::: DATA RECORDS

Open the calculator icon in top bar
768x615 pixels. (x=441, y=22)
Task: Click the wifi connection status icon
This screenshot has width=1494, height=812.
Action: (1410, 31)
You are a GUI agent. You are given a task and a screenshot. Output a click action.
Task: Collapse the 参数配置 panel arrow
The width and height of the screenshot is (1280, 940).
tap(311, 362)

::::::
::: DATA RECORDS

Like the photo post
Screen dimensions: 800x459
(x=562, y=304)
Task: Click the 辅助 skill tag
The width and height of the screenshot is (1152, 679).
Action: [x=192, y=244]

::::::
::: DATA RECORDS

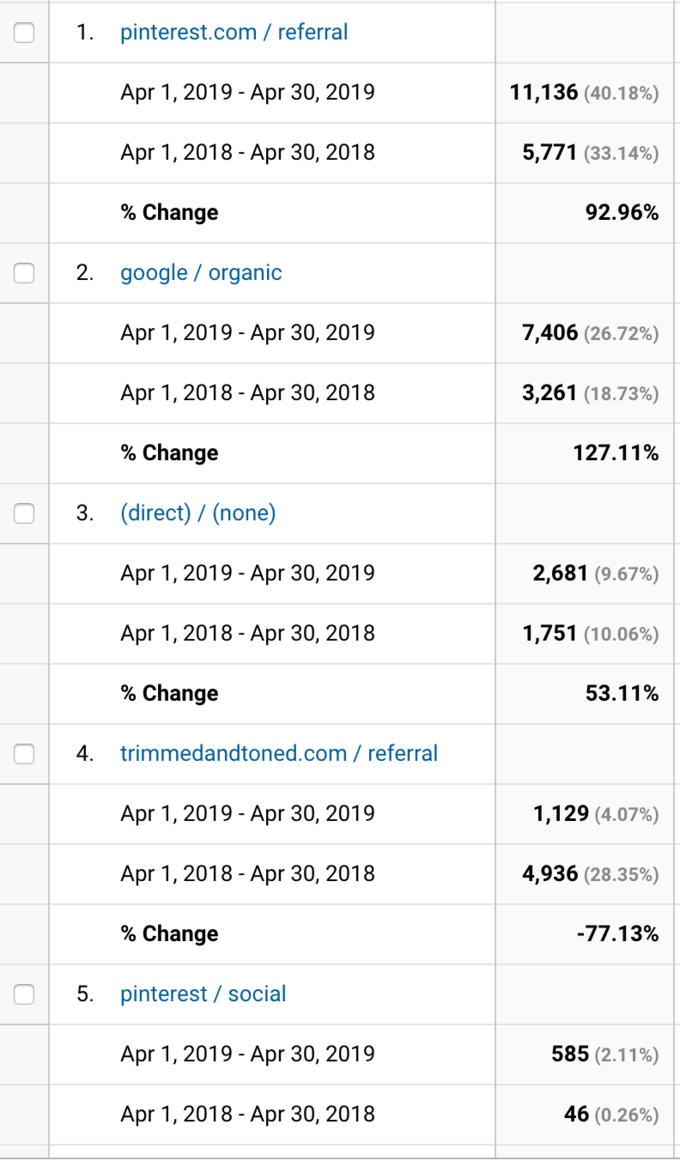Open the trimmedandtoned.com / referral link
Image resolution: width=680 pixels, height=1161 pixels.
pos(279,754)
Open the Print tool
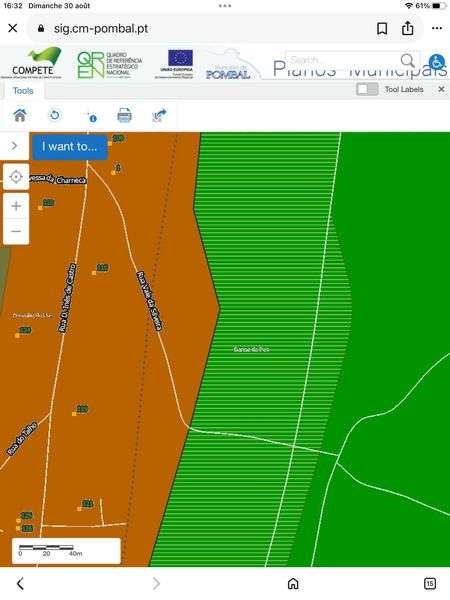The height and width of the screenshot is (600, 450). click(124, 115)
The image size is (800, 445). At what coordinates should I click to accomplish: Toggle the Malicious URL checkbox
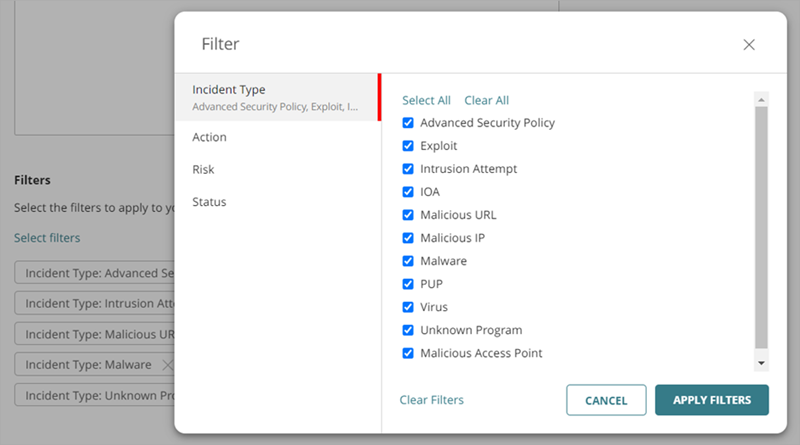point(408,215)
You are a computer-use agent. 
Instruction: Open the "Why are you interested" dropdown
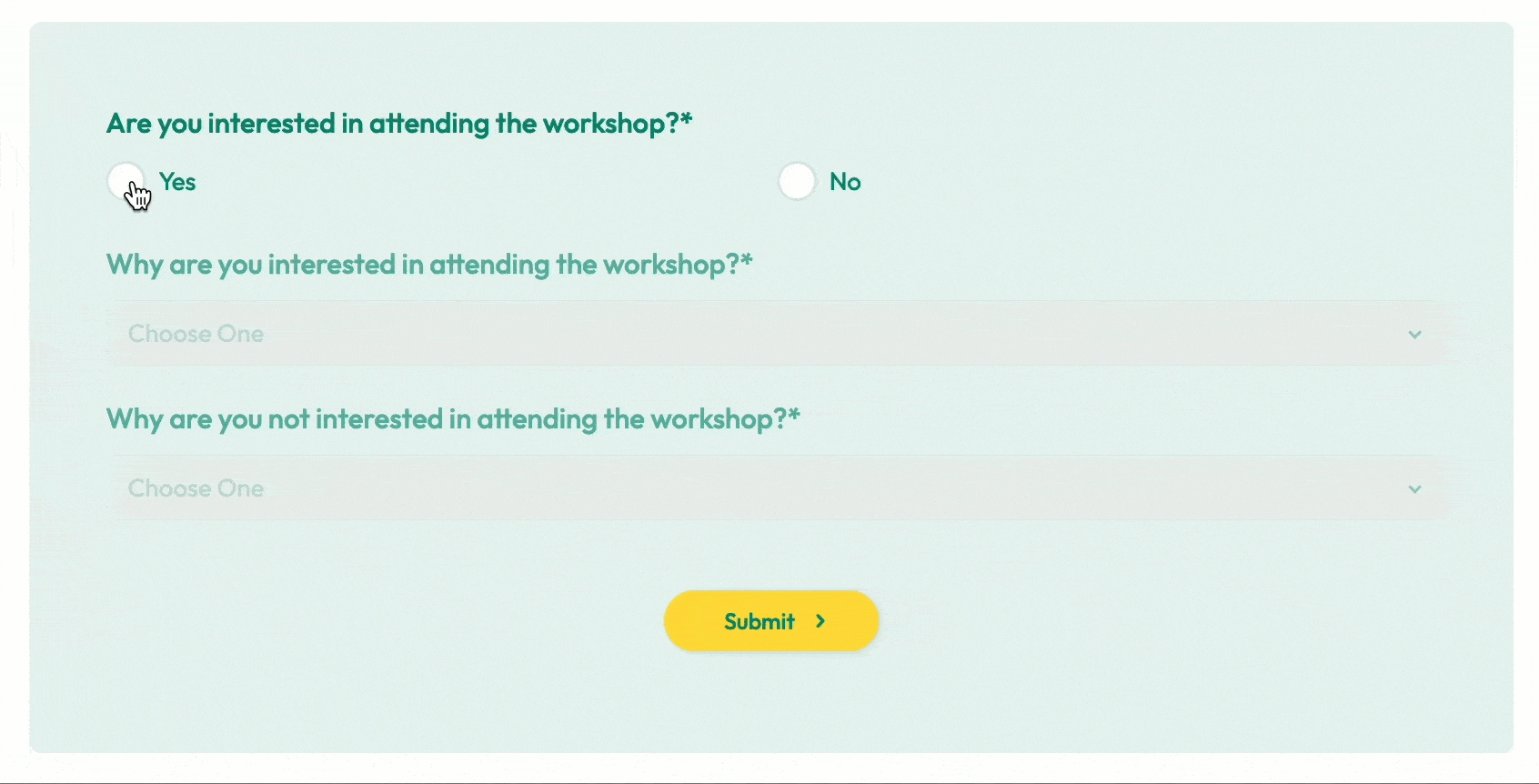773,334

::::::

→ DESCRIPTION OF THE TASK
Look over the listing and return each line that holds "agent".

→ OUTPUT OF THE TASK
You are a GUI agent. You are given a task and a screenshot. Output a click action.
You are a computer-use agent. 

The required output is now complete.